The study of 22,350 admissions also showed that the cost of treating patients who were put on a ventilator was four times higher than for those treated without a ventilator. The study applied only to patients who had not had a lung transplant. A ventilator is a device that helps a person with idiopathic pulmonary fibrosis (IPF) breathe in and out.
The study, funded by Genentech, was titled “Mechanical ventilation in idiopathic pulmonary fibrosis: a nationwide analysis of ventilator use, outcomes, and resource burden.” It was published in the journal BMC Pulmonary Medicine.
IPF involves the scarring of lung tissue for reasons scientists have yet to discover. It leads to poor patient outcomes.
Guidelines for treating IPF recommend against ventilator use among patients who are not waiting for a lung transplant. The guidelines were based on previous studies, and the results of the Genentech-sponsored research confirmed the conclusion.
The researchers looked at records in the Nationwide Inpatient Sample (NIS), a database of hospital stays covered by Medicare, Medicaid and private insurance, and that included uninsured people. The team identified 22,350 IPF patients admitted to a hospital for respiratory problems between 2009-2011.
They found that 1,995 or 8.9% of the patients were put on a ventilator.

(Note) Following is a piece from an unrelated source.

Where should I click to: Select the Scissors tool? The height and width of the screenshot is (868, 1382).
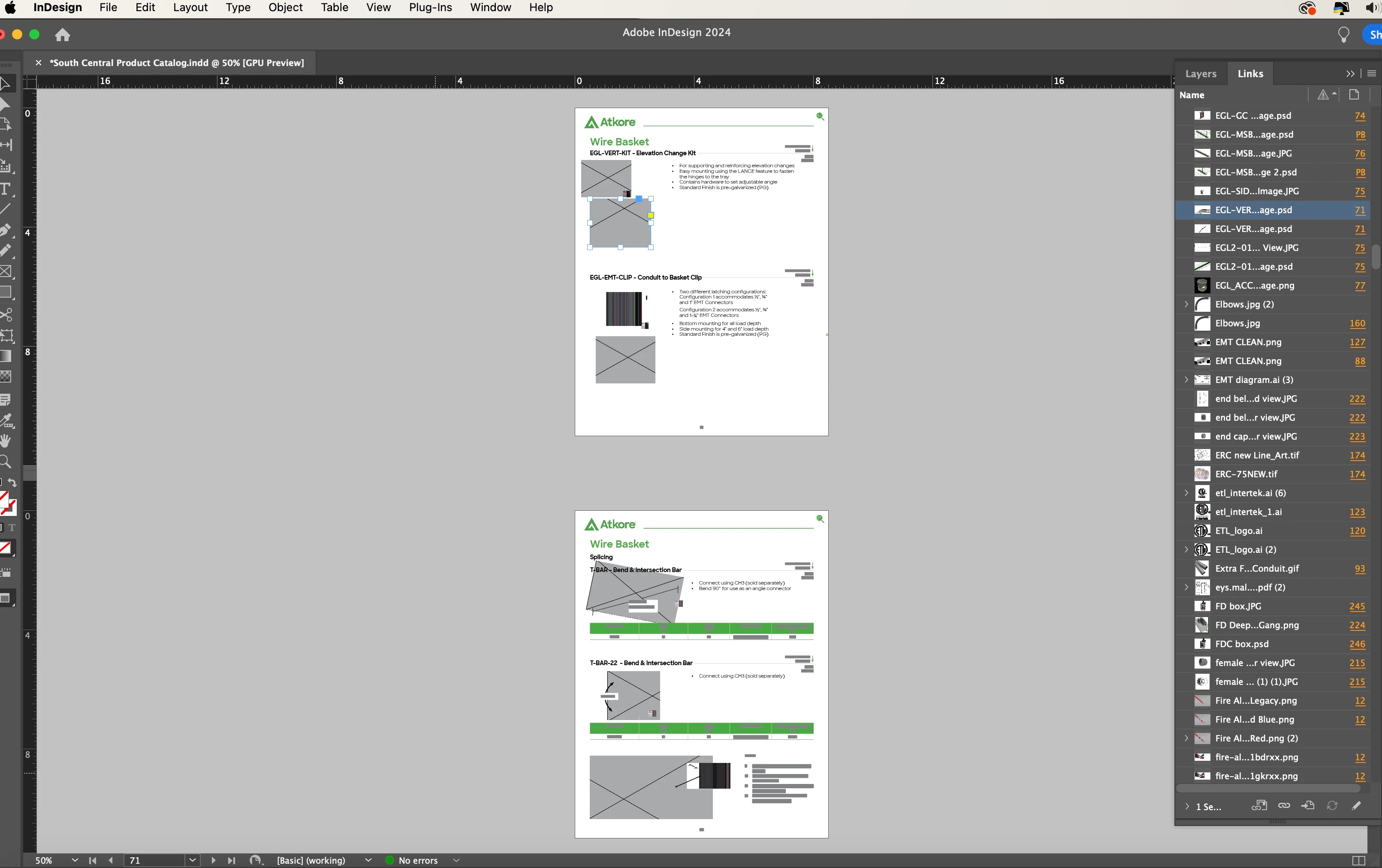[6, 314]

Sixty percent were men, and their average age was 65.9 years, versus 70.5 for those who did not go on a ventilator.
Ventilator users’ average stay was 9.78 days longer than non-users, and the cost of their stay was $36,583 higher than non-users’.
A stark finding was that 55.7% of ventilator users died, compared with 7.5% of non-users.
The team dispelled the notion that some of the ventilator-user deaths could have been from other conditions, such as a cardiovascular disease or pneumonia, by saying that the deaths appeared to be associated with IPF.
“IPF treatment guidelines recommend the majority of IPF patients with respiratory failure not receive MV [mechanical ventilator treatment], and when used, should occur after assessing patient-specific goals of care or lung transplant candidacy,” the researchers wrote.
“Mechanical ventilation use has not significantly changed over time, and is mostly used in younger patients and those admitted for non-IPF respiratory conditions,” the team wrote. “MV was associated with a four-fold [hospital] admission cost increase ($49,924 versus $11,742) and a seven-fold mortality increase (56% versus 7.5%), although patients who receive MV may differ from those who do not.
“Advances in treatment and decision aids are needed to improve outcomes in IPF,” the researchers concluded.